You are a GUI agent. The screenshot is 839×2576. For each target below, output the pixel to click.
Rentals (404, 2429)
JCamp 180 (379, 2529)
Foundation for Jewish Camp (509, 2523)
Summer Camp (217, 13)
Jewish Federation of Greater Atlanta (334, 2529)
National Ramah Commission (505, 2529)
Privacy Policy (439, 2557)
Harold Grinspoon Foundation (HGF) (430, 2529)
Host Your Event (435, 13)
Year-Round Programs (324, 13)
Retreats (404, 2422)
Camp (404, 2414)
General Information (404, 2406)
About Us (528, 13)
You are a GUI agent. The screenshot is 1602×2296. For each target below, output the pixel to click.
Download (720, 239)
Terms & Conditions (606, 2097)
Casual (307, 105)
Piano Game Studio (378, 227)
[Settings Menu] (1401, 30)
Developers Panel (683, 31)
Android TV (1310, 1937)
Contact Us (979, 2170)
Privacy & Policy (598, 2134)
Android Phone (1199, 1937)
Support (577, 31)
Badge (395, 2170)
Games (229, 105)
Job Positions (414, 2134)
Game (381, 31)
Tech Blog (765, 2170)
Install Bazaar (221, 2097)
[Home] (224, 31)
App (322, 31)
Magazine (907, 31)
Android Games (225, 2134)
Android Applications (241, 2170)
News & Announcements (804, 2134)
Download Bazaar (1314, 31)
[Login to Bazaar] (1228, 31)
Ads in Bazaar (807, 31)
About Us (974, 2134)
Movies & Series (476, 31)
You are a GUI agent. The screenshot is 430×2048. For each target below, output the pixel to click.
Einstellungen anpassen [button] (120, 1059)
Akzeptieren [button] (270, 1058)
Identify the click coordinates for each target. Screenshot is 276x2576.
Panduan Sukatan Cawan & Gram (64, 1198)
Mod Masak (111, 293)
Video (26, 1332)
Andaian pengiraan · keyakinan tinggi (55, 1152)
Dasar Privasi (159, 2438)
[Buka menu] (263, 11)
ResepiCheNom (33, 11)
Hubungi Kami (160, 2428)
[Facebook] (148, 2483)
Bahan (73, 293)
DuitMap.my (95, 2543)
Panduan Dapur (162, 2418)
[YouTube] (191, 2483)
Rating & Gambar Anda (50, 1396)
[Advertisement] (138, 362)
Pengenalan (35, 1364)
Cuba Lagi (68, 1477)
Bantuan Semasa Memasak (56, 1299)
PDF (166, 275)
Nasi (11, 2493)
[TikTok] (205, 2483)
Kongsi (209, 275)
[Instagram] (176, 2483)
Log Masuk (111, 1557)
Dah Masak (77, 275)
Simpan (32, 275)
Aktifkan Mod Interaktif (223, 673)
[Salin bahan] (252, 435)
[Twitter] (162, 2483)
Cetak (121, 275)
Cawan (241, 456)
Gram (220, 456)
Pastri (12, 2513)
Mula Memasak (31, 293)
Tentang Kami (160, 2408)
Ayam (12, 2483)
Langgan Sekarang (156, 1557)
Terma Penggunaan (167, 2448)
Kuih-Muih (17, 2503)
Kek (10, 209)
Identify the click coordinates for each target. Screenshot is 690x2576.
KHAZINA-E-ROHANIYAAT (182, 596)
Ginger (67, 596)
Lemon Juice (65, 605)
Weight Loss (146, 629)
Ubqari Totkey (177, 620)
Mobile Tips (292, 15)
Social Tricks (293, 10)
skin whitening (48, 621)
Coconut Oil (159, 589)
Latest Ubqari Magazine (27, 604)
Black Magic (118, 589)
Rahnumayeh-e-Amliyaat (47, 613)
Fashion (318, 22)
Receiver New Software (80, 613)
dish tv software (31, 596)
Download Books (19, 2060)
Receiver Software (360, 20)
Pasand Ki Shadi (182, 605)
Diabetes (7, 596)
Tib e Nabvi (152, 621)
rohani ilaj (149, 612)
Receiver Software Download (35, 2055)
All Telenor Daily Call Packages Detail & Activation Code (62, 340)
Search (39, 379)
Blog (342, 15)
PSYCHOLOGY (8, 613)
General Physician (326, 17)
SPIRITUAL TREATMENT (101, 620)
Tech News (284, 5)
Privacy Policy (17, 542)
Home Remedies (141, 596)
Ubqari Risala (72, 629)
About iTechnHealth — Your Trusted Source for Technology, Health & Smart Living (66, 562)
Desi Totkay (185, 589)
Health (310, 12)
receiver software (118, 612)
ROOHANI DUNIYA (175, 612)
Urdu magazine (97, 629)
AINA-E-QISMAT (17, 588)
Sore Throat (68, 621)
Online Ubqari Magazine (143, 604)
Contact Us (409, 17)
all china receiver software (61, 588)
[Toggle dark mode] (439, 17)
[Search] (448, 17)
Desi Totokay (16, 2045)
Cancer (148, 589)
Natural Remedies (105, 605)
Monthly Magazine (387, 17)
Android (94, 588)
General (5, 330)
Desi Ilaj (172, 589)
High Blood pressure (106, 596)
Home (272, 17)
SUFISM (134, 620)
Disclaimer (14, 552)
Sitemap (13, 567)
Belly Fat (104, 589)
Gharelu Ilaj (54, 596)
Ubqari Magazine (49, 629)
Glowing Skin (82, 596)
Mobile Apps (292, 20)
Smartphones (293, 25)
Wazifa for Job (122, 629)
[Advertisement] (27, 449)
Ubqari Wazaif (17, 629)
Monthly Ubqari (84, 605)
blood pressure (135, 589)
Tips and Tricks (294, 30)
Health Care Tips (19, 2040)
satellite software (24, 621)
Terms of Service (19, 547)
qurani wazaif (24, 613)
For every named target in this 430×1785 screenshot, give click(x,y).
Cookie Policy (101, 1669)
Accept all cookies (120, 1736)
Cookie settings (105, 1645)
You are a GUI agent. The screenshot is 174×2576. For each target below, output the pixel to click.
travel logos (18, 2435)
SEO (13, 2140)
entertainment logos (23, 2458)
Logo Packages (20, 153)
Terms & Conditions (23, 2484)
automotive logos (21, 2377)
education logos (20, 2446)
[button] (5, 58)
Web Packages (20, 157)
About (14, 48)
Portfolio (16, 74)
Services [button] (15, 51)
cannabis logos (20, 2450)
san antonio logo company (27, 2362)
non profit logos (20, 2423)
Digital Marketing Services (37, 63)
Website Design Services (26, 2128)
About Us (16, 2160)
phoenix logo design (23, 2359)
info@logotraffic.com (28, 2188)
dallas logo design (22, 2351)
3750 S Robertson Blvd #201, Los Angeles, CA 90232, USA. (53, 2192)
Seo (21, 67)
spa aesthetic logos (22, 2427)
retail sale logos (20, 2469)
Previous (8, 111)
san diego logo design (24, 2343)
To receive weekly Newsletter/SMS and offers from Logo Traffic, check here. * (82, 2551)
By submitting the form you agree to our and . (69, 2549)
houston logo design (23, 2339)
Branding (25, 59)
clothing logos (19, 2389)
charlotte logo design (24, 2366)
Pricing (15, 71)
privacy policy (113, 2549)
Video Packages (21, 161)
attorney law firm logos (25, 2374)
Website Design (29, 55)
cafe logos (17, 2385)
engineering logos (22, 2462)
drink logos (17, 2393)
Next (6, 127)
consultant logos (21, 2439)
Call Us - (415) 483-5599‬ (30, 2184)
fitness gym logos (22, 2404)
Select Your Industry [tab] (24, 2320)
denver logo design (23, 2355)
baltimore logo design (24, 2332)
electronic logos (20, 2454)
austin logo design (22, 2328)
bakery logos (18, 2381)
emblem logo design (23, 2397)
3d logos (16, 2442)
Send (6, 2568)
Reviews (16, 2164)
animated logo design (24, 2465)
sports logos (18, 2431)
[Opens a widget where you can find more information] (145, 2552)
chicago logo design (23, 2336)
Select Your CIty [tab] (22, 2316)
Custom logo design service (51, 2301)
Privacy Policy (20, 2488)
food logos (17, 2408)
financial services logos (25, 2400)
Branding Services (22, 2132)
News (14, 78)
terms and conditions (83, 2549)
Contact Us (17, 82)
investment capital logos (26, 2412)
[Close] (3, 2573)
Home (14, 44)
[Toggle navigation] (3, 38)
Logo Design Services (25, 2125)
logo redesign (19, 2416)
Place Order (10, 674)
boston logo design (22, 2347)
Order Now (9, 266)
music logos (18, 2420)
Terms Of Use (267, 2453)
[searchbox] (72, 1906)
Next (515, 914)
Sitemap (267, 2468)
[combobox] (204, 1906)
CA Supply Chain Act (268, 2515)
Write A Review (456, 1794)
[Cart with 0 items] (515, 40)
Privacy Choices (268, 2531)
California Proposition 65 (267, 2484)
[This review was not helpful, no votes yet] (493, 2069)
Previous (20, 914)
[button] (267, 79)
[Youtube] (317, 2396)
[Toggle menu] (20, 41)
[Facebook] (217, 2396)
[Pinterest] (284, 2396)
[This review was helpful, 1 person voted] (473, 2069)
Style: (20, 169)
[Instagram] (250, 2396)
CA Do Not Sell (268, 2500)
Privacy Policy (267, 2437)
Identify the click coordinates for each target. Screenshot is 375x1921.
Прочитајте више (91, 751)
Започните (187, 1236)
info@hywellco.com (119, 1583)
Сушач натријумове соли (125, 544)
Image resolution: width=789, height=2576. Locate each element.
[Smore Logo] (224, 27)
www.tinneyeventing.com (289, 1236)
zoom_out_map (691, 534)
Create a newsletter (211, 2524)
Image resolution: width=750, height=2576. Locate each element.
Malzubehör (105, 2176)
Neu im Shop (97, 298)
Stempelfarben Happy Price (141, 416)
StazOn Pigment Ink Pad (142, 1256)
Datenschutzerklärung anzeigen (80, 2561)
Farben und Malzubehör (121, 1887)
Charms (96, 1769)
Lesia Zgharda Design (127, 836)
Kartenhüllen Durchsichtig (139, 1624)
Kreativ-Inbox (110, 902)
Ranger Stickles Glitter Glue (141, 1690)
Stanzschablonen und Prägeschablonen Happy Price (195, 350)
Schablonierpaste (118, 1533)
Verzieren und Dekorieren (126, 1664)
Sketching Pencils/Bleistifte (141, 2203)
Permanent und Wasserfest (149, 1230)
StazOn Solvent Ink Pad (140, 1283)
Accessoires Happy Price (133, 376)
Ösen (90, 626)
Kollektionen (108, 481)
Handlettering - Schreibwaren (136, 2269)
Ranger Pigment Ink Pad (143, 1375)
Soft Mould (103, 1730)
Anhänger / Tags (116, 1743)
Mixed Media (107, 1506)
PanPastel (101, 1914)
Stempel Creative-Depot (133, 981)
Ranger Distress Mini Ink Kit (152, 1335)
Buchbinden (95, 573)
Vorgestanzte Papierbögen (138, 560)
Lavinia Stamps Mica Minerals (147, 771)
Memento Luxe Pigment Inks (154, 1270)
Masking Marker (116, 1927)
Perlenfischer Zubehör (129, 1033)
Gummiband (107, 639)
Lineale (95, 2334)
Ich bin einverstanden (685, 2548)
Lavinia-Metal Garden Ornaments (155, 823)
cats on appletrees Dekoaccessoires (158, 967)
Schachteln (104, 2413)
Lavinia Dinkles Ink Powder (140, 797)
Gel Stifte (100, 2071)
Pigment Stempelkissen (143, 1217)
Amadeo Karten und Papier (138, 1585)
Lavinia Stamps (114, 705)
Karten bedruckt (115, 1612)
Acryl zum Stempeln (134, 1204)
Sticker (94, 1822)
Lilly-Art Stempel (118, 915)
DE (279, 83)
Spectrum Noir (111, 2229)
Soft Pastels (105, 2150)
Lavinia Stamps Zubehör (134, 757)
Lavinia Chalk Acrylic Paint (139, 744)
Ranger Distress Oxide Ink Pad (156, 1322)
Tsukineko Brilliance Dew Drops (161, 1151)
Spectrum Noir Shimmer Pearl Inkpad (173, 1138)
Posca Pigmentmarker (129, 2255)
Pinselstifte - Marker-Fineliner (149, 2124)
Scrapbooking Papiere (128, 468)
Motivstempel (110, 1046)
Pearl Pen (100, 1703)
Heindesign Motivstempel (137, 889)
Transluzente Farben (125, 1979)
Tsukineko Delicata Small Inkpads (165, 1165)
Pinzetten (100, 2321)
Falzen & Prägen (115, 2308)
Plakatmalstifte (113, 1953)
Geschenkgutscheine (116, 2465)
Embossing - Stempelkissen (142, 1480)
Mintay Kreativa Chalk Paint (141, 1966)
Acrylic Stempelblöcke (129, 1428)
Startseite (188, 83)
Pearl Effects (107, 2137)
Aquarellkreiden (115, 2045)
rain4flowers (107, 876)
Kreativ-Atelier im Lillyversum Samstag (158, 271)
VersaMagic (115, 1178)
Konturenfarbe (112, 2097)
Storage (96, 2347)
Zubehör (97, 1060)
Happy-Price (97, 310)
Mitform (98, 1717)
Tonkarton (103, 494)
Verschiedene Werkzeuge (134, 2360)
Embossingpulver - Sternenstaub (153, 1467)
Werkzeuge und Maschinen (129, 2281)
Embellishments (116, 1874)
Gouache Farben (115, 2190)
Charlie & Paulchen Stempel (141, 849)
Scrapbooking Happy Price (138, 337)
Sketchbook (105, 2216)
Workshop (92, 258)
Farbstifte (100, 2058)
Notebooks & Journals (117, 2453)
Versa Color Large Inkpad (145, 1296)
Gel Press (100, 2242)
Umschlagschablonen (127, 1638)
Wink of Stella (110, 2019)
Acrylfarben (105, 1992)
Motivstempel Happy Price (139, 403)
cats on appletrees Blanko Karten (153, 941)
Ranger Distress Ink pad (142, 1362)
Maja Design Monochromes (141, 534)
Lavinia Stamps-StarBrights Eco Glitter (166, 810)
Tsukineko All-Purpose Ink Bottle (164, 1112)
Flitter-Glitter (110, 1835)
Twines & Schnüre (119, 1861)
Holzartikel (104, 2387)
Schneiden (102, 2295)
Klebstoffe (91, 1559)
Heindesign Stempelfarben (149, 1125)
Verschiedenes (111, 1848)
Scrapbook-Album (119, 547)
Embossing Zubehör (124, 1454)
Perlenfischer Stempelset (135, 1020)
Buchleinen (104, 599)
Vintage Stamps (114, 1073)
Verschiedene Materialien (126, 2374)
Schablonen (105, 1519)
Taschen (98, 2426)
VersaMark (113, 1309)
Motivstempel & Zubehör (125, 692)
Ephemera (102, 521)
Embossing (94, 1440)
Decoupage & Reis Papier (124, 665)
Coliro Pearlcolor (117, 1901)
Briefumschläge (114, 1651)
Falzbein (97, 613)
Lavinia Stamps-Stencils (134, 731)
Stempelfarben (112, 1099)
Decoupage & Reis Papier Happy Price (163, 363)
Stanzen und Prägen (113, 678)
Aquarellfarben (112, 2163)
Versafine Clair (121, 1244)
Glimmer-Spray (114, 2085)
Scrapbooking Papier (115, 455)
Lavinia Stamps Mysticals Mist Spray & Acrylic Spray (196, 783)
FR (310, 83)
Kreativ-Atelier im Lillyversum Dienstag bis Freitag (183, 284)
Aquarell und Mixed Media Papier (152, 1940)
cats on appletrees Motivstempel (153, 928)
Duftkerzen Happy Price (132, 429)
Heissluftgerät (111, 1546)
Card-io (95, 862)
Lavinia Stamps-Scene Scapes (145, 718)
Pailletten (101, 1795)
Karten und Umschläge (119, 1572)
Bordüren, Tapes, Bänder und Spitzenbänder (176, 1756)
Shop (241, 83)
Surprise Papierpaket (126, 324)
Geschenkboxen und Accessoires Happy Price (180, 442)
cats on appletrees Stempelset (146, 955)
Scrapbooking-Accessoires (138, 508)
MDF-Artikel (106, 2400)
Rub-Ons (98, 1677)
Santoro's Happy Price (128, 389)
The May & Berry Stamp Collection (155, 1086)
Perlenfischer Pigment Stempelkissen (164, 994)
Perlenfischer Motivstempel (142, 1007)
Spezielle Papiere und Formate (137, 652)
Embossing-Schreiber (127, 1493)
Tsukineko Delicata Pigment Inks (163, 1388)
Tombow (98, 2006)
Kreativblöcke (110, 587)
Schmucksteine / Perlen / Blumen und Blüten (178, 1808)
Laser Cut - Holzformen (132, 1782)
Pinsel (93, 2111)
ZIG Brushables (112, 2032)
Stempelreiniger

• _AIM OF THE EXERCISE_: Include the first line of the listing, the line with "Android Games (225, 2134)", and every line between them, each repeated exactly, and output only those.

• _SOLUTION FOR THIS PROBLEM_:
You are a GUI agent. The screenshot is 839×2576. For each target below, output the pixel to click.
Rentals (404, 2429)
JCamp 180 (379, 2529)
Foundation for Jewish Camp (509, 2523)
Summer Camp (217, 13)
Jewish Federation of Greater Atlanta (334, 2529)
National Ramah Commission (505, 2529)
Privacy Policy (439, 2557)
Harold Grinspoon Foundation (HGF) (430, 2529)
Host Your Event (435, 13)
Year-Round Programs (324, 13)
Retreats (404, 2422)
Camp (404, 2414)
General Information (404, 2406)
About Us (528, 13)
You are a GUI agent. The screenshot is 1602×2296. For each target below, output the pixel to click.
Download (720, 239)
Terms & Conditions (606, 2097)
Casual (307, 105)
Piano Game Studio (378, 227)
[Settings Menu] (1401, 30)
Developers Panel (683, 31)
Android TV (1310, 1937)
Contact Us (979, 2170)
Privacy & Policy (598, 2134)
Android Phone (1199, 1937)
Support (577, 31)
Badge (395, 2170)
Games (229, 105)
Job Positions (414, 2134)
Game (381, 31)
Tech Blog (765, 2170)
Install Bazaar (221, 2097)
[Home] (224, 31)
App (322, 31)
Magazine (907, 31)
Android Games (225, 2134)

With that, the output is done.